Gran Canaria

El contundente mensaje del voluntario Christian a los autores de los incendios de Gran Canaria

Han sido jornadas desesperantes y agotadoras para todos los que han trabajado por sofocar las llamas que devoraban Gran Canaria. Tras dar por estabilizados los incendios, uno de los voluntarios que participaron hace esta reflexión y manda un contundente mensaje

Christian Falcón, voluntario de Protección Civil en los incendios de Gran Canaria / Foto: TWITTER
Christian Falcón, voluntario de Protección Civil en los incendios de Gran Canaria / Foto: TWITTER

Hace escasa horas, las llamas del incendio de Artenara se daban por controladas. Han sido jornadas desgarradoras para todos aquellos que sentimos que algo propio se pierde cada vez que un incendio le da un bocado a nuestras islas, sea cual sea de ellas. Porque más allá de la aparente división que algunos fomentan para beneficio propio, y otros con ánimo de vacilar, hay una cosa que sí nos une a todos: el sentimiento de ser diferentes y afortunados por vivir en el mejor lugar del mundo, a pesar de todos los problemas. Las Islas son nuestro tesoro, y así las sentimos, por lo que aquel que intencionada o accidentalmente les hace daño no despierta nuestra simpatía.

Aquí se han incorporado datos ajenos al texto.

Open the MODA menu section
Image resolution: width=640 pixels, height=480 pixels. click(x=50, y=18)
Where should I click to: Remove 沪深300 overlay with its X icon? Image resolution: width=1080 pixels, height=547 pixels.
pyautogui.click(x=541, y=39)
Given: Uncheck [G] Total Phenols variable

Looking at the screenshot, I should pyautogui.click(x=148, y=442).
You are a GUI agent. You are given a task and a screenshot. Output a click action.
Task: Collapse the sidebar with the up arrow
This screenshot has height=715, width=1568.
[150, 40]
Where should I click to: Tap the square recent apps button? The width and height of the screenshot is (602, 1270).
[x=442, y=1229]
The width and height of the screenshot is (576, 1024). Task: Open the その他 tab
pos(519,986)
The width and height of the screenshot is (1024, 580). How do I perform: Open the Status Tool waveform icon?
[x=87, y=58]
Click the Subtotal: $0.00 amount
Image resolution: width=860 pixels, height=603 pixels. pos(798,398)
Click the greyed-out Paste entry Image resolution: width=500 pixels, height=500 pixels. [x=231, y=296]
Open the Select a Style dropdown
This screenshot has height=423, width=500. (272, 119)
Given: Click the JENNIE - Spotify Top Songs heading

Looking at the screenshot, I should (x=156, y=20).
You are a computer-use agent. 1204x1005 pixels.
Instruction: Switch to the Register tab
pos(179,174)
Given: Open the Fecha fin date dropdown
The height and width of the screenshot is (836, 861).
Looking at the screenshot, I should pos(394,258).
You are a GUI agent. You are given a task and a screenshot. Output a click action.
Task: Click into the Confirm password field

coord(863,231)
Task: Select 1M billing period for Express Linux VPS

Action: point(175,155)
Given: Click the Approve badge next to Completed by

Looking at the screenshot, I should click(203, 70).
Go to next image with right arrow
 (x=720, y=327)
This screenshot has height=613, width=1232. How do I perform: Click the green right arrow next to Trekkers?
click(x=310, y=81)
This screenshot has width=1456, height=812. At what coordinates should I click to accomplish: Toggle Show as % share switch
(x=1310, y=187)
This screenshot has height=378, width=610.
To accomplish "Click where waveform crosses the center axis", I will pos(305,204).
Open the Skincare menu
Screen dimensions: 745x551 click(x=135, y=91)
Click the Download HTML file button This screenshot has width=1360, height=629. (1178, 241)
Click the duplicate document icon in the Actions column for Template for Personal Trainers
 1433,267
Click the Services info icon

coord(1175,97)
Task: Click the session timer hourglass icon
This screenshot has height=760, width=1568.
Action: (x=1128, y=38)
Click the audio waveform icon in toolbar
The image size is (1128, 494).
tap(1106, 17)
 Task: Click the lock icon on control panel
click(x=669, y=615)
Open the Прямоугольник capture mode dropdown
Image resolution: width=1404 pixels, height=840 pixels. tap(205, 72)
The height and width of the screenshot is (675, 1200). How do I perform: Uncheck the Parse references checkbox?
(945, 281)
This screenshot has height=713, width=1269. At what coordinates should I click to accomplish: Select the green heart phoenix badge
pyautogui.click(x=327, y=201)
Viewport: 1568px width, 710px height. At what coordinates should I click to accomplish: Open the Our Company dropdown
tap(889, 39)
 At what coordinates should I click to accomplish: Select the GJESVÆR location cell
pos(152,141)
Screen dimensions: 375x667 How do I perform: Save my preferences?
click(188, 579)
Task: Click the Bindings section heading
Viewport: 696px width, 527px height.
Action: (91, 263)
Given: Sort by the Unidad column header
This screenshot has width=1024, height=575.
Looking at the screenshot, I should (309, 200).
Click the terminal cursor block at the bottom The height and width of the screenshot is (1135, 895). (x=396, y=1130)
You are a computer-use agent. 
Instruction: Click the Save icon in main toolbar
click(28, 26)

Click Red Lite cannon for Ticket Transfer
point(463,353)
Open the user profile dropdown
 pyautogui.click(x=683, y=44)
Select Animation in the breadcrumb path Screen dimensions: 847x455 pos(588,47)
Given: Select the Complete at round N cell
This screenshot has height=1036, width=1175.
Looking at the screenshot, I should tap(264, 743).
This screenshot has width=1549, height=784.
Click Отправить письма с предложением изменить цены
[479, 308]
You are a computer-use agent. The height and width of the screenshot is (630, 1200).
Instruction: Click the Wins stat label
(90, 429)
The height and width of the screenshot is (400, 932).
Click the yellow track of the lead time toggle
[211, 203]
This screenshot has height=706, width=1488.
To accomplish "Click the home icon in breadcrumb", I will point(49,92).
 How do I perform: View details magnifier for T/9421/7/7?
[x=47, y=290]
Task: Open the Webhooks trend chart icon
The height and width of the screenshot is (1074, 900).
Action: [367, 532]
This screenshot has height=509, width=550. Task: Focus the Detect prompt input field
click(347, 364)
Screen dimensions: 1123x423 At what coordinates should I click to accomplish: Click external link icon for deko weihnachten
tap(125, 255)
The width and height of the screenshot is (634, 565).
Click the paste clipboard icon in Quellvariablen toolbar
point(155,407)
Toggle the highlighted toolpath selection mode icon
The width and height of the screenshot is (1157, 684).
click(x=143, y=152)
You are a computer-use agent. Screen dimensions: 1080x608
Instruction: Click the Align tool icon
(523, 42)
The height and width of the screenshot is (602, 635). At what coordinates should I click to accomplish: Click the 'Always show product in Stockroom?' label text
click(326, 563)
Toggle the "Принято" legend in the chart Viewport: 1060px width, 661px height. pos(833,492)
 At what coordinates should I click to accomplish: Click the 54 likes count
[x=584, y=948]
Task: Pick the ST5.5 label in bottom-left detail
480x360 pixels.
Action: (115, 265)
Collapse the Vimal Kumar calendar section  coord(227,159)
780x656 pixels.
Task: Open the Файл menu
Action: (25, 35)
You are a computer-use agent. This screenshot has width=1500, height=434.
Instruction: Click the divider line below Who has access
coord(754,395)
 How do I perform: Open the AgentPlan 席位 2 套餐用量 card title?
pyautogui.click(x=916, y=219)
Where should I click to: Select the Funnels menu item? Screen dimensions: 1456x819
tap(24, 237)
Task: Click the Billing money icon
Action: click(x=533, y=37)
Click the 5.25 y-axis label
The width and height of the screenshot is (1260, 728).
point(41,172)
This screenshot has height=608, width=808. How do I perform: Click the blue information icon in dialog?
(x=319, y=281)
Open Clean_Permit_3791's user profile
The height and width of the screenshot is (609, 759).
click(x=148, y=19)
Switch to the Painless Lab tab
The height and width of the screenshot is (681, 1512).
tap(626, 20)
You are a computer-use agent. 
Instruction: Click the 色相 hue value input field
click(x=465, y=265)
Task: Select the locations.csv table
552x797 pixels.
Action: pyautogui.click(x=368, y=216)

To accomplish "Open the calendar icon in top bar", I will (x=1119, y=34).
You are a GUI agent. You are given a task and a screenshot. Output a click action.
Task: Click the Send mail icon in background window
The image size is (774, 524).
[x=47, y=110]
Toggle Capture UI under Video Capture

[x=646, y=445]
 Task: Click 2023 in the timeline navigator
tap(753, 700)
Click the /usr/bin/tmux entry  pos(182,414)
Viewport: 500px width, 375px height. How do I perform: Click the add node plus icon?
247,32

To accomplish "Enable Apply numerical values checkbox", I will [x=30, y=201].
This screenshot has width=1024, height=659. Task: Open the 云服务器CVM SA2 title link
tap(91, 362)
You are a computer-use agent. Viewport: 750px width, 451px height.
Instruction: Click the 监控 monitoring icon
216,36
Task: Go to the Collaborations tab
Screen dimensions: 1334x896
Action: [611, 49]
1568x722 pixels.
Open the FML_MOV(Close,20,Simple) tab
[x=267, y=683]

La suma de ese cúmulo de sensaciones y las innumerables horas de entregada lucha contra el fuego es lo que parece haber llevado a Christian Falcón, voluntario grancanario de Protección Civil y que colaboró en las labores de vigilancia de los incendios, a escribir esta carta abierta en su cuenta de Twitter. En ella, aparte de pedir, otra vez más, que se intensifiquen los controles y la vigilancia de nuestros montes, lanza este contundente mensaje a los autores de los incendios de Artenara y Cazadores: “Mi isla nunca se rinde y SIEMPRE saldrá adelante, nadie te quitará el encanto, pase lo que pase, por mucho que lo intenten, tú, Gran Canaria, saldrás adelante como tantas veces por desgracia lo haces. Mi amor por ti hizo que no me rindiera nunca en toda la noche”. Unas palabras que, sin duda, dibujan a la perfección la dura y agotadora batalla librada y el verdadero motivo que mueve a los cuerpos de voluntarios.